Accordingly, where there is any doubt whatsoever regarding a fund’s document trail or related matters, including how a trustee should exercise its discretion, these critical points must be addressed before a trustee is in a position to properly exercise its discretion. Therefore, advisers and SMSF trustees should seek independent specialist legal advice as soon as possible to properly address these matters.
(Naturally, DBA Lawyers, as well as being recognised as the leading SMSF law firm in Australia, offers independent expert legal advice. Our advice is also subject to legal professional privilege.)
Lesson 5 — Planning for control after death
This case highlights the importance of sound succession planning. Indeed, the succession to control of an SMSF is critical to ensure a fund is properly managed on the loss of capacity or death of a member. Unless the fund is placed in trusted hands, particularly where there are second or subsequent spouses, the member’s wishes and intentions may be ignored. There have been numerous death benefit disputes involving SMSFs where the second spouse has taken control of the SMSF for their own benefit on the death of their spouse. In contrast, this case involved the surviving trustee, being the Deceased’s daughter, seeking to take control of the fund to the detriment of the second spouse.
We note that with appropriate succession planning and quality documentation (including, among other things, a BDBN or death payment deed) may have overcome the issues in this case.

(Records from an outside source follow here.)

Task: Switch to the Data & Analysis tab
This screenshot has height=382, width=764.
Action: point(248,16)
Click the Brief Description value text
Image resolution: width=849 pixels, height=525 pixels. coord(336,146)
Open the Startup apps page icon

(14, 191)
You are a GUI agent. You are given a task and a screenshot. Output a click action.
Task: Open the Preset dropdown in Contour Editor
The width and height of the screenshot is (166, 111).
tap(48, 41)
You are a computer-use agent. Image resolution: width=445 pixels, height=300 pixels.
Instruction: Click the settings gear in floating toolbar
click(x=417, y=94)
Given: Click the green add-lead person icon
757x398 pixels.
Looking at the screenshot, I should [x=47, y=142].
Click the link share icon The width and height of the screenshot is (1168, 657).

DBA Lawyers believes there are very few SMSF deeds that appropriately and adequately deal with succession and what happens on loss of capacity or death. Indeed, if an SMSF deed is not appropriate the trustee should urgently consider updating to a quality deed.
There are limited grounds to review a trustee’s exercise of discretion and the courts are reluctant to interfere with the exercise of discretionary powers unless there is clear evidence. This case demonstrates that the courts are willing to set aside trustee decisions and remove trustees where they have failed to act in good faith and fail to comply with their trustee duties.
In light of this decision, SMSF trustees should consider reviewing their current SMSF succession planning to ensure there are appropriate arrangements and documents in place and seek expert legal advice wherever needed.
* * *
This article is for general information only and should not be relied upon without first seeking advice from an appropriately qualified professional.